# Help needed designing simple circuit

P

#### Paul G.

Jan 1, 1970
0

Unfortunately, your solution, while interesting, misses one of the
requirements of the whole deal: it needs to operate the
bell/chime/annunciator *momentarily*, not continuously.

Since you need 18-24vdc, instead of the hazard of components
directly connected to the powerline, use an approved AC adapter or
"wallwart" that would provide the necessary DC voltage. From the
output of the AC adapter, place a PTC (positive temperature
coefficient) thermistor in series with your load. It will be a bit
tricky to determine the right physical size and nominal resistance of
the thermistor, since you haven't specified the load.
When the adapter powers up, the thermistor will be cold, and will
run the "indicator" what ever that is. After the thermistor heats up,
it will reduce the current going to your device, hopefully to the
point where it won't be noticed. The "resetable fuses" work on this
idea, you could use one of them the same way, but you need to again
select based on current load, and power.
If you get it to work it's: simple
doesn't violate electrical safety
reliable
The disadvantage, is that once on, it needs some time to "reset"
(cool down). The thermistor does get hot, a poorly designed circuit
could get hot enough to be a problem.

There are relay circuits that do much the same, but I'd run them
off the ac adapter as well. (relay in series with large cap, operates
when cap charges up. cap was bleeder resistor in parallel so it
discharges prperly when power is removed). The relay circuit would be
straight forward to calculate the on time (a percentage of the time
constant).

I'd prefer you stick to quite low voltages (6-12v), to minimize any
risk of shock. Who knows how this circuit might be physically
implemented!

Paul G.

D

#### David Nebenzahl

Jan 1, 1970
0
I think that a small sugar cube relay, diode, resistor and capacitor
will do the job !

Circuit, pleeze?

--
Made From Pears: Pretty good chance that the product is at least
mostly pears.
Made With Pears: Pretty good chance that pears will be detectable in
the product.
Contains Pears: One pear seed per multiple tons of product.

(with apologies to Dorothy L. Sayers)

D

#### David Nebenzahl

Jan 1, 1970
0
Why not take a crack at calculating the values of the
components and post your final circuit here. That way we
will get a good idea of how adept you are at circuit design.
I would still recommend putting R3 across C2 rather than C1
as per my original suggestion. That insures the drive to the
transistor truly goes to zero after some amount of time.

Hey, thanks for sticking with me. Check latest circuit incarnation at
http://www.geocities.com/bonezphoto/misc/One-shotBell.gif.

Component Value
-----------------------------
C1 100 uf/200 V.
C2 1 uf/100 V.
R1, R2 500 Î©, 2 W
R4, R5 10 kÎ©, 1/8 W
D1 1N4001
Q1 D1266 or equiv.

Rationale for values (assuming ~20 volt, 100 mA load):

C1: large enough to filter bulk of ripple
C2: sized for proper "on" time (WAG)
R1, R2: voltage divider to yield ~20 volts for load device;
calculations dictate 5 watt load, but since it's of short
duration, 2 w. should be sufficient
R3: bleeder (slow) for C1
R4, R5: this is also a WAG (wild-ass guess); see below
D1: 1A, 600 PIV
Q1: selected because I have these and have used them before.

--- Written tasks ---
A – Answer these questions about the thread.
(i) What kind of thermistor does the thread suggest placing in series with the load?
(ii) What voltage range does the thread prefer in order to minimize the risk of shock?
(iii) What value does the component list give for C2?
B – Return the stretch of the thread from "R1, R2: voltage" through "used them before.", copied without changes.
C – Decide whether each statement agrees with the thread. Give yes or no and quote the words that decide it.
(i) The thermistor stays cool while the circuit is on.
(ii) Q1 was picked because the poster already had these parts and had used them before.
(iii) The load had been specified when the thermistor was suggested.
Use only the thread to answer.

--- Given data ---
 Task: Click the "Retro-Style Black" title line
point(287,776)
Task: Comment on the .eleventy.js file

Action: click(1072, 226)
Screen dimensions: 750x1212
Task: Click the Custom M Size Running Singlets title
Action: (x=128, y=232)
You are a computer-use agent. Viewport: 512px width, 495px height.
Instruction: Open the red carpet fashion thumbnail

--- The answers ---
A –
(i) A PTC (positive temperature coefficient) thermistor
(ii) 6-12v
(iii) 1 uf/100 V.

B –
R1, R2: voltage divider to yield ~20 volts for load device;
calculations dictate 5 watt load, but since it's of short
duration, 2 w. should be sufficient
R3: bleeder (slow) for C1
R4, R5: this is also a WAG (wild-ass guess); see below
D1: 1A, 600 PIV
Q1: selected because I have these and have used them before.

C –
(i) No: "The thermistor does get hot"
(ii) Yes: "selected because I have these and have used them before"
(iii) No: "since you haven't specified the load"